# OKUMA Stratus ST-65 Reel



## Armyguy (Oct 10, 2005)

Reel: Stratus ST-65
Store: Found at local "Dick's Sporting goods"
Price: $39.99
Bearings: 7 sealed ball bearings, ultra smooth +1 Total of 8 ball bearings. 
Ratio: 4:5:1
LBS/YDS 12/450, 15/340, 20/260


Description: I own two of these reels. Okuma Stratus ST-20 (for Freshwater) and ST-65(for Saltwater). Dick's sporting goods provide complimentary spool line for FREE with the purchase! It's smooth and great for fishing. Only reel with 8 bearing for only $39.99. I think the Dick's exclusively has a contract for this model. I highly recommend this reel. 

Today I stopped by the Basspro shop and the salesman offered me some crap for $50.00. He had 1 ball bearing Daiwa reel for $34.95 and $39.95. He had 4 ball bearing reel Penn reel for $49.99. He had 2 ball bearing reel Shakespeare for $39.99. They said they charge for spooling lines. He said you have to purchase over $100 for free line spooling. If you're looking for a great 8 bearing reel for a great price, check out the Dicks for the Okuma. 

Basspro did have good offers on Daiwa saltwater surf rods for $19.99 (7ft), $24.95 (10ft) and $29.99 (11,12ft).


----------



## Talapia (Apr 27, 2003)

Bass Pro has an off/on military discount 
program. It is on again right now. 

Always ask if they are offering it though
and check your receipts to make sure
you got the discount. They mess up 
sometimes. I love the Okuma coronada
reel myself.


----------



## CrawFish (Sep 23, 2003)

I'm not trying to get you spend lots of money on a reel, but you might want to consider the shimano stradic for the purpose of the okuma reel. The stradic costs alot more, but it's just a pleasure to fish with and it should last a lot longer than the okuma. Those okuma won't last you half a season on the salt water. Maybe it's jut me being too hard on my gears.


----------



## chris storrs (Aug 25, 2005)

i have several okumas.av 50,av 65,and tp 80.IMO they all suck and only got them b cuz they were at" bargain" price.i would get a diawa if i ever got another spinner,but that wont happen cuz im using all conventionals now,and will never go back


----------



## Talapia (Apr 27, 2003)

Got to respectfully disagree with you on that
one. I have had my Okuma Coronado 
going on 3 years now and it is as good as
the day I got it. I have had 2 Avengers
for 2 years and they are hard to beat *for
the price.* I do like the way those
Daiwa Hard Bodyz look though  

I would put the Coronado up against 
any reel in the $60 range out there.


----------



## Armyguy (Oct 10, 2005)

Okuma is awesome... An avid fishing store salesman recommended this reel to me... I used the Okuma 20 for freshwater all year.. and i even used it for saltwater.... Okuma is an up and coming name brand for a great price! I either spend $39.99 on an okuma or spend $200 on a high-end reel, but i would not waste my money on anything else... 

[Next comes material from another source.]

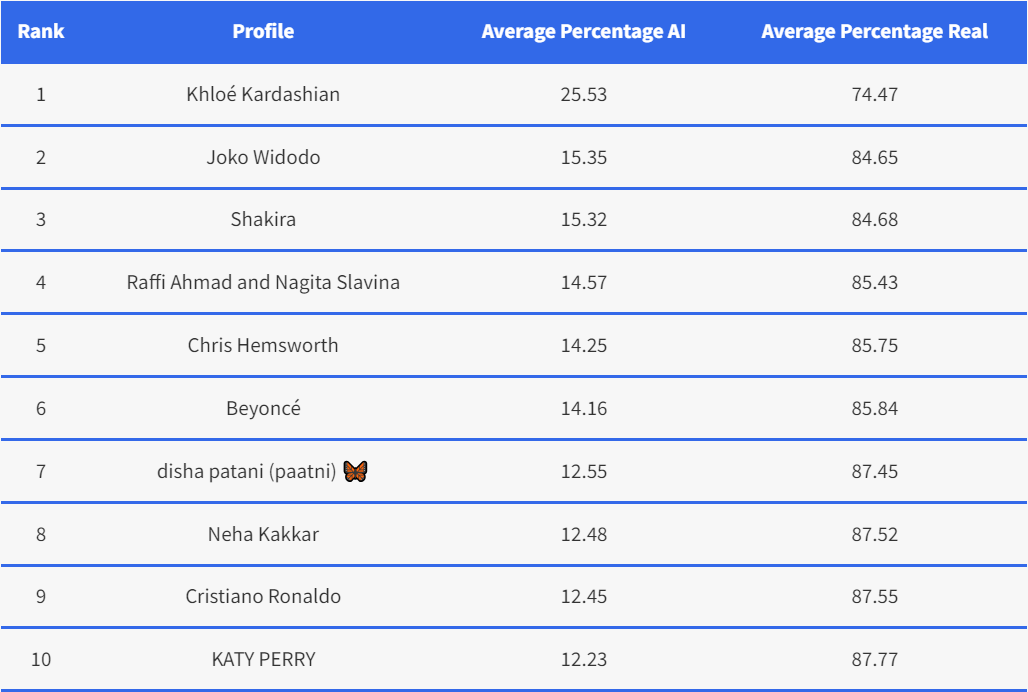Select the 87.77 real percentage cell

I've personally used it, and i recommend it. It feels solid and very stable. Visit your local Dick's sporting good.. check them out yourself.

I only recommend OKUMA Stratus ST models... I guess AV sucks, but Okuma Stratus ST is a must on your next shopping. You can't find it anywhere except Dick's store.


----------



## Armyguy (Oct 10, 2005)

Talapia said:


> Bass Pro has an off/on military discount
> program. It is on again right now.
> 
> Always ask if they are offering it though
> ...


i asked if there were any "ANY" specials on fishing rod or reels... the salesman's response... "No" and he walked away.. haha.. I just stood there.. watching him walk away... 
I found an older gentleman.. he was a lot more helpful... There are some bone heads... i suggest avoiding younger kids..


----------



## brobert (Oct 18, 2005)

I have one of those reels , I bought along with an ugly stick for $50. 

Works perfect! I have no complaints .


----------



## NTKG (Aug 16, 2003)

chris storrs said:


> i have several okumas.av 50,av 65,and tp 80.IMO they all suck and only got them b cuz they were at" bargain" price.i would get a diawa if i ever got another spinner,but that wont happen cuz im using all conventionals now,and will never go back



yeahp thats says it all..


----------